* **EXTRACT**
##########

Starting somewhere in the realm of non-fiction, The Devil’s Double has no qualms about spiraling off into a sort of strange historical fantasy of intensely graphic but stylized violence and sexuality. The film features Dominic Cooper pulling double-duty as the insane son of Saddam Hussein, Uday, and the man Uday selected to be his body double and part-time brother, Latif Yahia. What starts as a pot boiler of human desperation transitions into a thriller, and while there are plenty of liberties taken with history and more than a few discrepancies, the visual flair and Cooper’s remarkable performance make The Devil’s Double a wholly enjoyable cinematic experience.
First, what we know to be true: the Hussein legacy is one of extravagance and paranoia, as the tyrannical ruler and his family enjoyed lavish living conditions all while living in constant fear of assassination. Accordingly, they adopted body doubles who, along with cosmetic changes, would alter their mannerisms and speech patterns to mimic their royal employers at the risk of being killed in the line of duty but with the benefit of living a quality of life miles above what they’d have had otherwise. Of course, there were other motivating factors, and all of them were employed to keep Latif in line after he begrudgingly accepts the role of Uday’s double. Leaving his family behind with the agreement that they wouldn’t be harmed, Latif goes to live in the palace, undergoes surgery to become Uday’s twin, and becomes a wallflower to Uday’s bouts of unbridled insanity. Even as Latif chafes underneath Uday’s irresponsibly indulgences, he’s able to stay within the lines until he sets his sights on Uday’s lady friend.
If The Devil’s Double can boast anything at all it’s the layered turn of Dominic Cooper as Uday and Latif. Not only does he succeed in making them easily discernible from one another, as the script calls for Latif to imitate Uday he gives a spot-on take of one character acting as the other. Never once does it feel like Cooper is stretching to differentiate between the two, and save for one hiccup in special effects that don’t quite succeed in pasting Cooper’s face on a stand-in in the one scene where both characters must face the camera side by side, the camera work manipulates the staging in such a way that you’d never think Cooper doesn’t have an identical twin. Cooper elicits all the necessary sympathy from the audience for the plight of Latif, as Uday makes passive and then overt threats against his family’s well-being, but it’s as Uday when he truly mesmerizes. The seductive and clearly bonkers look in his eye that can take over from a more jolly disposition in an instant makes Uday seem ready to snap at any moment, and when he does Cooper lets loose. And it's glorious.

##########

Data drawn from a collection
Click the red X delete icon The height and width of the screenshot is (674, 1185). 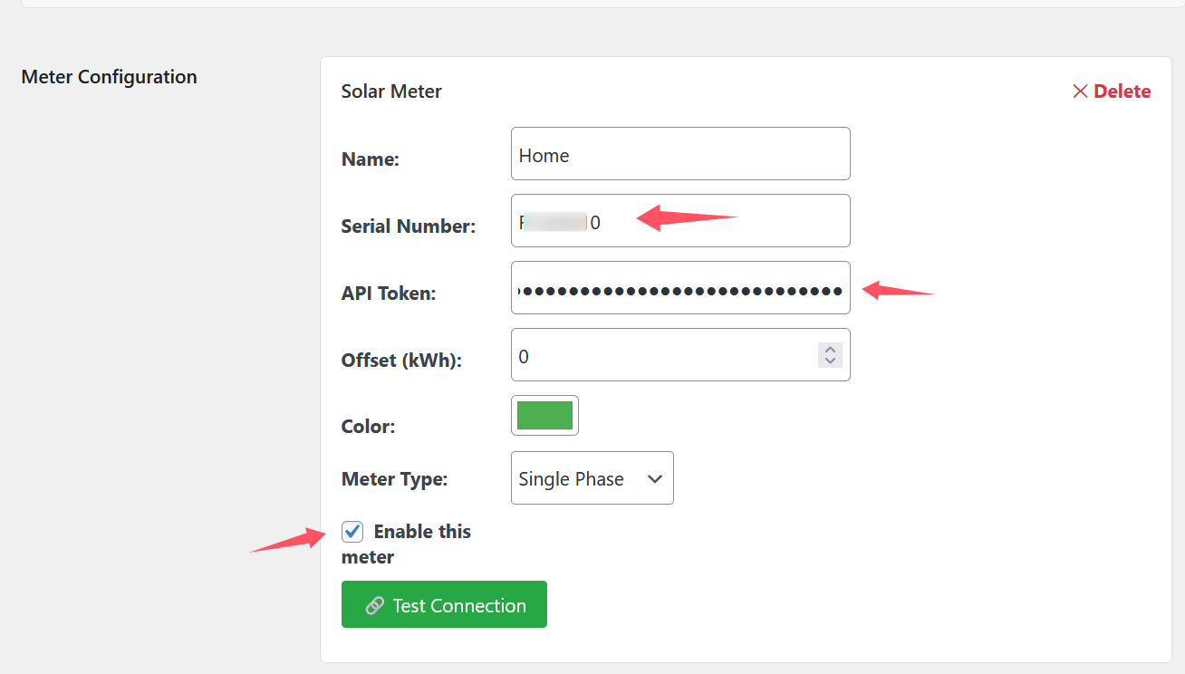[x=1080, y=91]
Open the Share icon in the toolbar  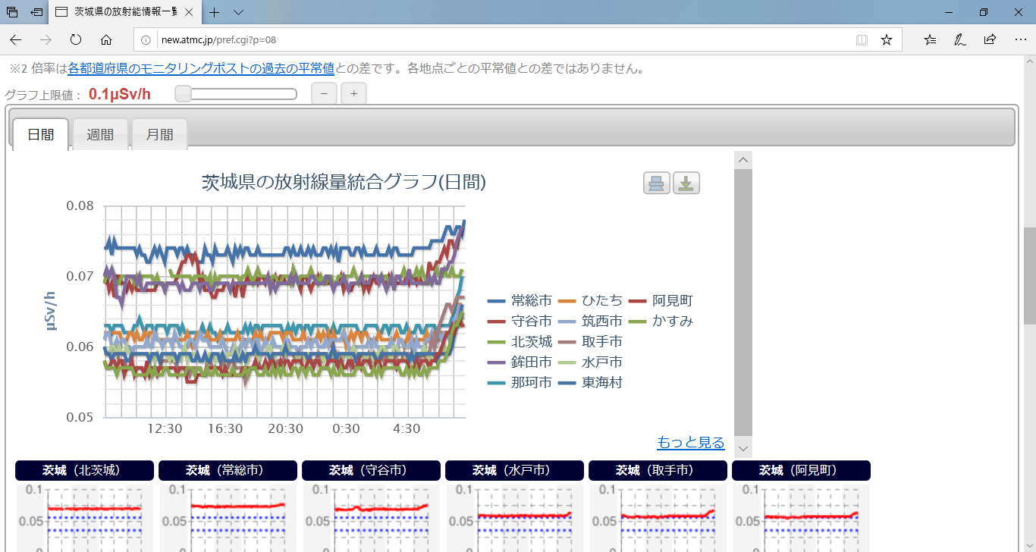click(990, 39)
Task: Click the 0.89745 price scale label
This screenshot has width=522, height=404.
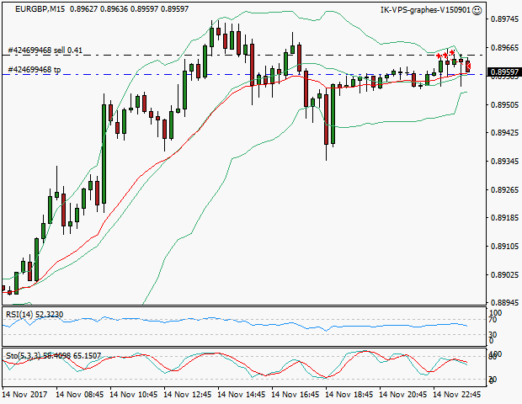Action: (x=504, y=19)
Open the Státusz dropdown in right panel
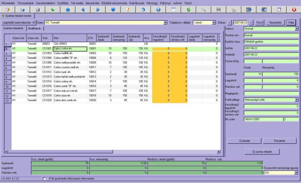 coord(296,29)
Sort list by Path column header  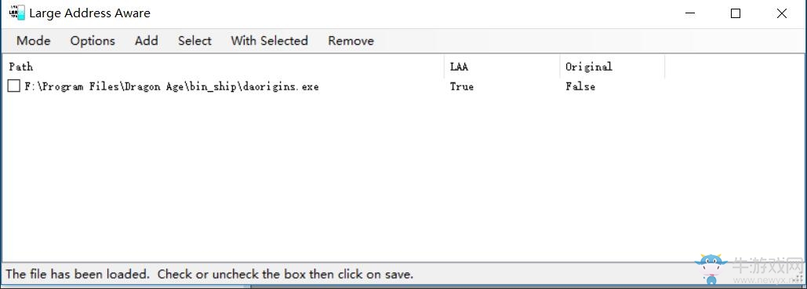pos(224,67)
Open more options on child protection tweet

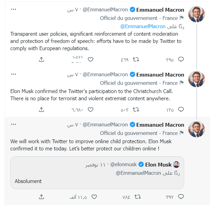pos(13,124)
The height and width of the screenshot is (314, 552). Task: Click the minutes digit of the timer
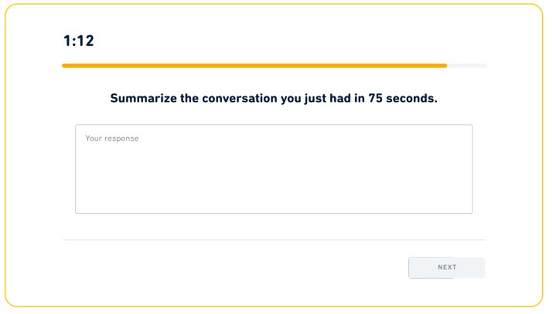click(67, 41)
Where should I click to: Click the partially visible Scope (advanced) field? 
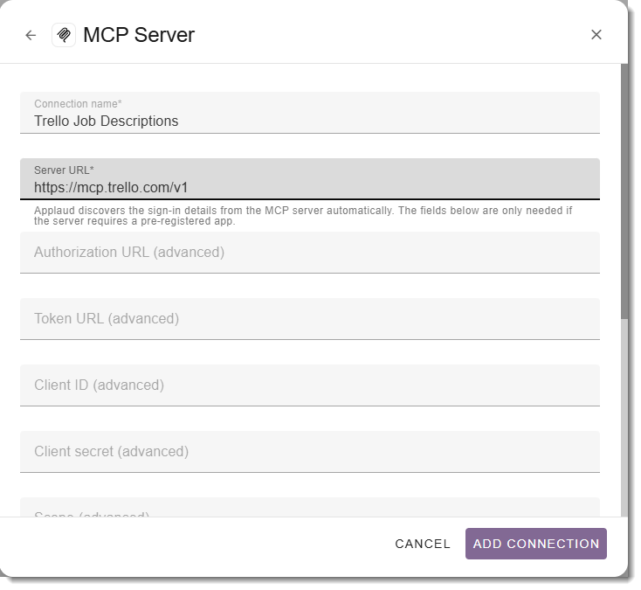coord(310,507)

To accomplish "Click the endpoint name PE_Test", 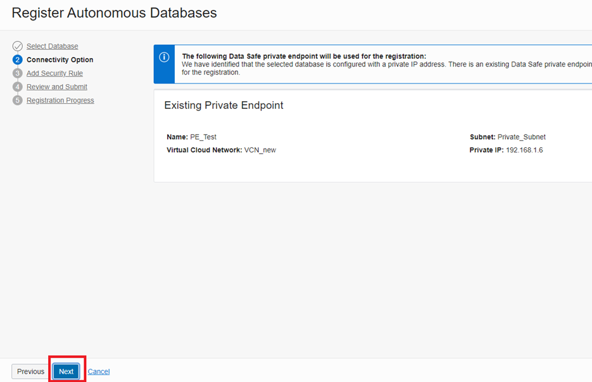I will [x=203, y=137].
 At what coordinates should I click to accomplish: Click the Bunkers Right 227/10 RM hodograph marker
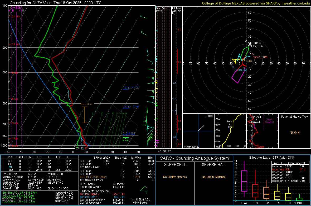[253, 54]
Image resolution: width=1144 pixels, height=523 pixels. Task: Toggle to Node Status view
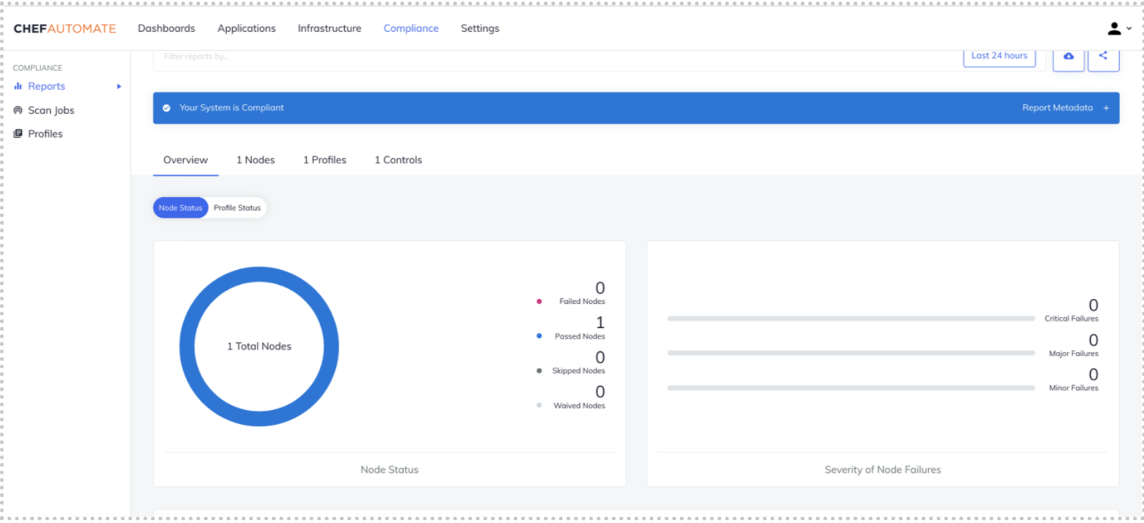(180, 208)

##########

* **USING THE INFORMATION**
1. Answer these questions from the review of The Devil's Double.
(a) Which actor plays both Uday and Latif Yahia?
(b) What does Latif undergo after moving into the palace, so that he becomes Uday's twin?
(c) In which scene do the special effects fail to fully paste Cooper's face onto a stand-in?
2. Proceed with the review of The Devil's Double, starting after its final sentence.
These records come from a separate source and are unrelated to the film review.

* **RESULTS BY TASK**
1.
(a) Dominic Cooper.
(b) Surgery.
(c) The one scene where both characters must face the camera side by side.

2.
The film trips up in its plotting as questionable gaps in time spring up, probably as a result of editing down the film for time constraints, where Director Lee Tamahori must have thought no one would notice, only he chose them at points that felt hopeless and left the audience wondering how the characters would get out of the predicament. One moment they’re stranded in the middle of nowhere in the wake of a climactic chase with no safe haven in sight, but a cut later they’re approaching a barn – and it’s far too glaring a jump. The editing is a small price to pay however for the aesthetic Tamahori creates for his world of luxury, and the atmosphere of terror that arises from a host who could go batshit crazy at the drop of the hat pervades every frame. Latif never gets to feel any real sense of calm, and neither does the audience. None of this would have worked had Cooper’s portrayal of both men not felt so covered, but his acting and Tamahori’s direction keep the film taut and entertaining.
In the end, the questionable nature of the story’s veracity and exactly where it diverges from actual history just makes it all that much more entertaining. You remind yourself that there were creative additions to the story, but when you don’t know exactly where they are, the premise is enrapturing.